▶ DIRECTIONS FOR THIS TASK: Give back the entries verbatim.

▶ INPUT MATERIAL:
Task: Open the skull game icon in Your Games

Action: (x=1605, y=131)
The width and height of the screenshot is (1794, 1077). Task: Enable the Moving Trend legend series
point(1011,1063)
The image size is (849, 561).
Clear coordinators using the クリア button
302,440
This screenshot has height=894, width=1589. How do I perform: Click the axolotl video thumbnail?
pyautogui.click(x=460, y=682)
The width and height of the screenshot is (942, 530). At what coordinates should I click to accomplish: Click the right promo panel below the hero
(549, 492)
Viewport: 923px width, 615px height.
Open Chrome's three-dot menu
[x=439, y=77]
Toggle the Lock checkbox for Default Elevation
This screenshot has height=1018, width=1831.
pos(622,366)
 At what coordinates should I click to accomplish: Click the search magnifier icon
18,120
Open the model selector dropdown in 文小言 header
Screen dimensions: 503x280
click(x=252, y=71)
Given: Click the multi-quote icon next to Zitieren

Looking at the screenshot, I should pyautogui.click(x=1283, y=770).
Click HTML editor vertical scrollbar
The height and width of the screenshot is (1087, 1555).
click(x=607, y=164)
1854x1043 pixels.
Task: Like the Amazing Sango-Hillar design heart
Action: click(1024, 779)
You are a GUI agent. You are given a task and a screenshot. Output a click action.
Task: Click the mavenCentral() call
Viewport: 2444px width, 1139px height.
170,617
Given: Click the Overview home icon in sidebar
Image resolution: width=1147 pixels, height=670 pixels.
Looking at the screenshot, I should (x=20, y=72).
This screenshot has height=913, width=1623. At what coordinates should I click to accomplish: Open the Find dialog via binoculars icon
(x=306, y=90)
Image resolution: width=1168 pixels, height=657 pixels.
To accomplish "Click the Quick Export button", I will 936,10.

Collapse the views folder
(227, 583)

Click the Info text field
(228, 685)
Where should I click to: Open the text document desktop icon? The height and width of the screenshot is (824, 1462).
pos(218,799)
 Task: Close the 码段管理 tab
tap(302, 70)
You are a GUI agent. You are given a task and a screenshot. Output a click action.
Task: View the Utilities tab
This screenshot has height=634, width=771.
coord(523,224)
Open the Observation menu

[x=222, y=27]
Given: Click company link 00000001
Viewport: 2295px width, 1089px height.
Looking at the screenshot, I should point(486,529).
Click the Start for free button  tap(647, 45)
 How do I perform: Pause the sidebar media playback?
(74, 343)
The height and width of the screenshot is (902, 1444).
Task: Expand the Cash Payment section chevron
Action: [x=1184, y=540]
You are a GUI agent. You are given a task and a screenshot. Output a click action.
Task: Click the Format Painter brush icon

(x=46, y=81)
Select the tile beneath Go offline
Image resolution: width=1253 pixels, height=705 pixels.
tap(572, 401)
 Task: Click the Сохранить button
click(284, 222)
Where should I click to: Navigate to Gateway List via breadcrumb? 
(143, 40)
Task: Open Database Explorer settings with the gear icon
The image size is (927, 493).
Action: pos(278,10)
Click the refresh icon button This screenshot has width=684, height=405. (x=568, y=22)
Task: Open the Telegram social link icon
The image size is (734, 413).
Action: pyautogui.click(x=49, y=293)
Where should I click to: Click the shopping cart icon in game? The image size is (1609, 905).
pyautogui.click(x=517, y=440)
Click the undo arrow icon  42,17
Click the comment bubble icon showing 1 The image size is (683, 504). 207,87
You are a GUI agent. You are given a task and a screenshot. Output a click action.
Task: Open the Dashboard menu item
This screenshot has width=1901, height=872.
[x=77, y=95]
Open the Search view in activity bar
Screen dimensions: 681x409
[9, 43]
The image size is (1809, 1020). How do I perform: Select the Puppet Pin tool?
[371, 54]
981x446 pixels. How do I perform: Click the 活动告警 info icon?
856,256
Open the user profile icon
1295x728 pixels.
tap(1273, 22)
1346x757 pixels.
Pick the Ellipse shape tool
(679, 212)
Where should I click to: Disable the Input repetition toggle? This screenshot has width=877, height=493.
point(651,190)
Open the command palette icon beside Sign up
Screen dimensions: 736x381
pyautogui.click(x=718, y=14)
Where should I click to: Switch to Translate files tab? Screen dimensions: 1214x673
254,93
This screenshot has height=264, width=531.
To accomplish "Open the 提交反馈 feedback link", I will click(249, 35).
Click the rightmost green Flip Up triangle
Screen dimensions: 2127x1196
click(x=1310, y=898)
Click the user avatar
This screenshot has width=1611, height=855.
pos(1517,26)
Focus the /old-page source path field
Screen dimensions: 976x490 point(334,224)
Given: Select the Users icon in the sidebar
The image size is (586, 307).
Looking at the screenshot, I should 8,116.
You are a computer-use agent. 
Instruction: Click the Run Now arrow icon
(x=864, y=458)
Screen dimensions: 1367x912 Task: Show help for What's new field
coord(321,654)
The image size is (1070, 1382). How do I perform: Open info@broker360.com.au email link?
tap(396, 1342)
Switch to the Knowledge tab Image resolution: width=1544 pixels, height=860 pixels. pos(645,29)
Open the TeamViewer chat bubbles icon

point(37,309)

▶ TASK SOLUTION:
Task: Open the skull game icon in Your Games

Action: (x=1605, y=131)
The width and height of the screenshot is (1794, 1077). Task: Enable the Moving Trend legend series
point(1011,1063)
The image size is (849, 561).
Clear coordinators using the クリア button
302,440
This screenshot has height=894, width=1589. How do I perform: Click the axolotl video thumbnail?
pyautogui.click(x=460, y=682)
The width and height of the screenshot is (942, 530). At what coordinates should I click to accomplish: Click the right promo panel below the hero
(549, 492)
Viewport: 923px width, 615px height.
Open Chrome's three-dot menu
[x=439, y=77]
Toggle the Lock checkbox for Default Elevation
This screenshot has height=1018, width=1831.
pos(622,366)
 At what coordinates should I click to accomplish: Click the search magnifier icon
18,120
Open the model selector dropdown in 文小言 header
Screen dimensions: 503x280
click(x=252, y=71)
Given: Click the multi-quote icon next to Zitieren

Looking at the screenshot, I should pyautogui.click(x=1283, y=770).
Click HTML editor vertical scrollbar
The height and width of the screenshot is (1087, 1555).
click(x=607, y=164)
1854x1043 pixels.
Task: Like the Amazing Sango-Hillar design heart
Action: click(1024, 779)
You are a GUI agent. You are given a task and a screenshot. Output a click action.
Task: Click the mavenCentral() call
Viewport: 2444px width, 1139px height.
170,617
Given: Click the Overview home icon in sidebar
Image resolution: width=1147 pixels, height=670 pixels.
Looking at the screenshot, I should (x=20, y=72).
This screenshot has height=913, width=1623. At what coordinates should I click to accomplish: Open the Find dialog via binoculars icon
(x=306, y=90)
Image resolution: width=1168 pixels, height=657 pixels.
To accomplish "Click the Quick Export button", I will 936,10.

Collapse the views folder
(227, 583)

Click the Info text field
(228, 685)
Where should I click to: Open the text document desktop icon? The height and width of the screenshot is (824, 1462).
pos(218,799)
 Task: Close the 码段管理 tab
tap(302, 70)
You are a GUI agent. You are given a task and a screenshot. Output a click action.
Task: View the Utilities tab
This screenshot has height=634, width=771.
coord(523,224)
Open the Observation menu

[x=222, y=27]
Given: Click company link 00000001
Viewport: 2295px width, 1089px height.
Looking at the screenshot, I should point(486,529).
Click the Start for free button  tap(647, 45)
 How do I perform: Pause the sidebar media playback?
(74, 343)
The height and width of the screenshot is (902, 1444).
Task: Expand the Cash Payment section chevron
Action: [x=1184, y=540]
You are a GUI agent. You are given a task and a screenshot. Output a click action.
Task: Click the Format Painter brush icon

(x=46, y=81)
Select the tile beneath Go offline
Image resolution: width=1253 pixels, height=705 pixels.
tap(572, 401)
 Task: Click the Сохранить button
click(284, 222)
Where should I click to: Navigate to Gateway List via breadcrumb? 
(143, 40)
Task: Open Database Explorer settings with the gear icon
The image size is (927, 493).
Action: pos(278,10)
Click the refresh icon button This screenshot has width=684, height=405. (x=568, y=22)
Task: Open the Telegram social link icon
The image size is (734, 413).
Action: pyautogui.click(x=49, y=293)
Where should I click to: Click the shopping cart icon in game? The image size is (1609, 905).
pyautogui.click(x=517, y=440)
Click the undo arrow icon  42,17
Click the comment bubble icon showing 1 The image size is (683, 504). 207,87
You are a GUI agent. You are given a task and a screenshot. Output a click action.
Task: Open the Dashboard menu item
This screenshot has width=1901, height=872.
[x=77, y=95]
Open the Search view in activity bar
Screen dimensions: 681x409
[9, 43]
The image size is (1809, 1020). How do I perform: Select the Puppet Pin tool?
[371, 54]
981x446 pixels. How do I perform: Click the 活动告警 info icon?
856,256
Open the user profile icon
1295x728 pixels.
tap(1273, 22)
1346x757 pixels.
Pick the Ellipse shape tool
(679, 212)
Where should I click to: Disable the Input repetition toggle? This screenshot has width=877, height=493.
point(651,190)
Open the command palette icon beside Sign up
Screen dimensions: 736x381
pyautogui.click(x=718, y=14)
Where should I click to: Switch to Translate files tab? Screen dimensions: 1214x673
254,93
This screenshot has height=264, width=531.
To accomplish "Open the 提交反馈 feedback link", I will click(249, 35).
Click the rightmost green Flip Up triangle
Screen dimensions: 2127x1196
click(x=1310, y=898)
Click the user avatar
This screenshot has width=1611, height=855.
pos(1517,26)
Focus the /old-page source path field
Screen dimensions: 976x490 point(334,224)
Given: Select the Users icon in the sidebar
The image size is (586, 307).
Looking at the screenshot, I should 8,116.
You are a computer-use agent. 
Instruction: Click the Run Now arrow icon
(x=864, y=458)
Screen dimensions: 1367x912 Task: Show help for What's new field
coord(321,654)
The image size is (1070, 1382). How do I perform: Open info@broker360.com.au email link?
tap(396, 1342)
Switch to the Knowledge tab Image resolution: width=1544 pixels, height=860 pixels. pos(645,29)
Open the TeamViewer chat bubbles icon

point(37,309)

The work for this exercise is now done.